Block et al found that the IP3 levels, calcium signal, neutrophil arrest, and LFA-1 ligand binding and clustering were highly reduced in both Plcβ2- and Plcβ3-deficient neutrophils, whereas Rac1-deficient cells failed to respond. The experiments suggested the additive role of Plcβ2 and Plcβ3 in downstream signaling. According to the proposed model (see figure), the proximal signaling complex initiates further signaling events, leading to IP3 release followed by calcium signal and the subsequent transition of LFA-1 integrin into a high-affinity activated state. It should be noted that Rac1 may also be involved in other signaling pathways, which may induce LFA-1 activation independently from Plcβ2/3. Further studies are needed to characterize the components of these pathways and to define the relative contribution of the possible complementary pathway to LFA-1 activation.

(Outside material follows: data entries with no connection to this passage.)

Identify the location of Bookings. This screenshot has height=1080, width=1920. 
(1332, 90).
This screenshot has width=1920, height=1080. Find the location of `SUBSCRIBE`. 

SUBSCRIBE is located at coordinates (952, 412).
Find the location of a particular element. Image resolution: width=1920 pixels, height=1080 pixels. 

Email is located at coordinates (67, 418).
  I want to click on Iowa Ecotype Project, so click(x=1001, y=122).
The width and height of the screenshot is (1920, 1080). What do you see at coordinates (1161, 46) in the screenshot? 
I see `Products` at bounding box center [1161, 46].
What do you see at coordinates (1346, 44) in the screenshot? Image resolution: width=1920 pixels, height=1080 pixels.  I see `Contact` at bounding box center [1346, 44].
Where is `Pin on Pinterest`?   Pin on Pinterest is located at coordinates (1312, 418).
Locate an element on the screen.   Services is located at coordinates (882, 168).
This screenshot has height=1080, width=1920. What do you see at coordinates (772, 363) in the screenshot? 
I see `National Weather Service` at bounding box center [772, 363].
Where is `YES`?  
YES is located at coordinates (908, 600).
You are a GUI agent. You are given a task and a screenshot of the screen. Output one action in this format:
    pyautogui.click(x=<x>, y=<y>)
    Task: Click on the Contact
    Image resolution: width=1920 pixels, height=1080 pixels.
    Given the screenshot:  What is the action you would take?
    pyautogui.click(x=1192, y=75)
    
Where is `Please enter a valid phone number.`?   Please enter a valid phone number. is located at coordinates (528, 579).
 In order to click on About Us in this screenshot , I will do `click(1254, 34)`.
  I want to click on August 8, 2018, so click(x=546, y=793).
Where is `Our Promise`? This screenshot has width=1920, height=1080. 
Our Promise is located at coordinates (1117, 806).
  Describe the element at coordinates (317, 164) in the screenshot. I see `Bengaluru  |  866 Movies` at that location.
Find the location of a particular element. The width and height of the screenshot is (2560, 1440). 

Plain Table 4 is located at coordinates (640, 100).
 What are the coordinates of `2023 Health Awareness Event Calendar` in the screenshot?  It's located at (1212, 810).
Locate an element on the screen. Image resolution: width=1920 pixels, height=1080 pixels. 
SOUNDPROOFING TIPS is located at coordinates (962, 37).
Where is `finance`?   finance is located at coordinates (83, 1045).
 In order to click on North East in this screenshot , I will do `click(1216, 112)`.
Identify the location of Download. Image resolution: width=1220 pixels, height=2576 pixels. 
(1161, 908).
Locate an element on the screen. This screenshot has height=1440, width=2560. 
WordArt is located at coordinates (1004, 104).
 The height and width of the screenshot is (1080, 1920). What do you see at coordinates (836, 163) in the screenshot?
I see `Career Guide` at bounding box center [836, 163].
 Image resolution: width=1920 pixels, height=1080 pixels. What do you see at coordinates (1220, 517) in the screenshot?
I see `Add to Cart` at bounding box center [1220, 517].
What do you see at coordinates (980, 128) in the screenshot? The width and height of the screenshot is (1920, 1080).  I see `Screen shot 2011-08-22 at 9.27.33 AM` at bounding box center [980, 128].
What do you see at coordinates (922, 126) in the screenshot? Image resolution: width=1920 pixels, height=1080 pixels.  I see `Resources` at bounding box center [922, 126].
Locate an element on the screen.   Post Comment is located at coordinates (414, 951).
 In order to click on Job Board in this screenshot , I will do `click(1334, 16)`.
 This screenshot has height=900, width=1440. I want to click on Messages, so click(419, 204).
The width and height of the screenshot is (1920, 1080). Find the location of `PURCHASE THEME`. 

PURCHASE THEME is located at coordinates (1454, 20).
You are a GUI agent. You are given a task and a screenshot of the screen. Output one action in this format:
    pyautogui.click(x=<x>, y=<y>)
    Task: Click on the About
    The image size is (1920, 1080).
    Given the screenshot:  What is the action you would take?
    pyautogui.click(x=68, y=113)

To demonstrate the in vivo relevance of their findings, Block et al used mixed chimeric mice in which Gβ subunit isoform–deficient and control neutrophils can be compared with each other in the same animal. The authors demonstrated that all Gβ subunit isoforms are critical for neutrophil recruitment to the lung in a lipopolysaccharide-induced lung injury model, indicating the importance of the pathway in vivo. Furthermore, the authors demonstrated that Plcβ2, Plcβ3, and Rac1 deficiency reduced the recruitment of neutrophils to the inflamed lung.
The excellent study by Block et al raises several additional questions. Currently it is not clear why the Gβ subunit isoforms show a nonredundant role in chemokine-dependent integrin activation. It is possible that the Gβ subunit isoforms act in the same macromolecular complex. Alternatively, each isoform may be involved in specialized functions, all of which are indispensable for integrin activation. Further investigations are needed to distinguish between these scenarios. The question of whether the activation of other integrins depends on the same signaling machinery should also be addressed. The unexpected role of Rac1 in proximal signaling suggests important questions about the function of the small GTP-binding protein. Revealing novel molecular mechanisms of chemokine-induced inside-out signaling has great importance because modulating integrin activation is a perfect way to regulate leukocyte recruitment and activation at the inflammation site; therefore, components of the integrin inside-out signaling pathways might be important novel therapeutic targets.
In conclusion, Block et al have provided important insights about the role of G protein Gβγ subunits in chemokine-induced signaling through Rac1 and Plcβ2/3 leading to LFA-1 activation in neutrophils.
Conflict-of-interest disclosure: The author declares no competing financial interests.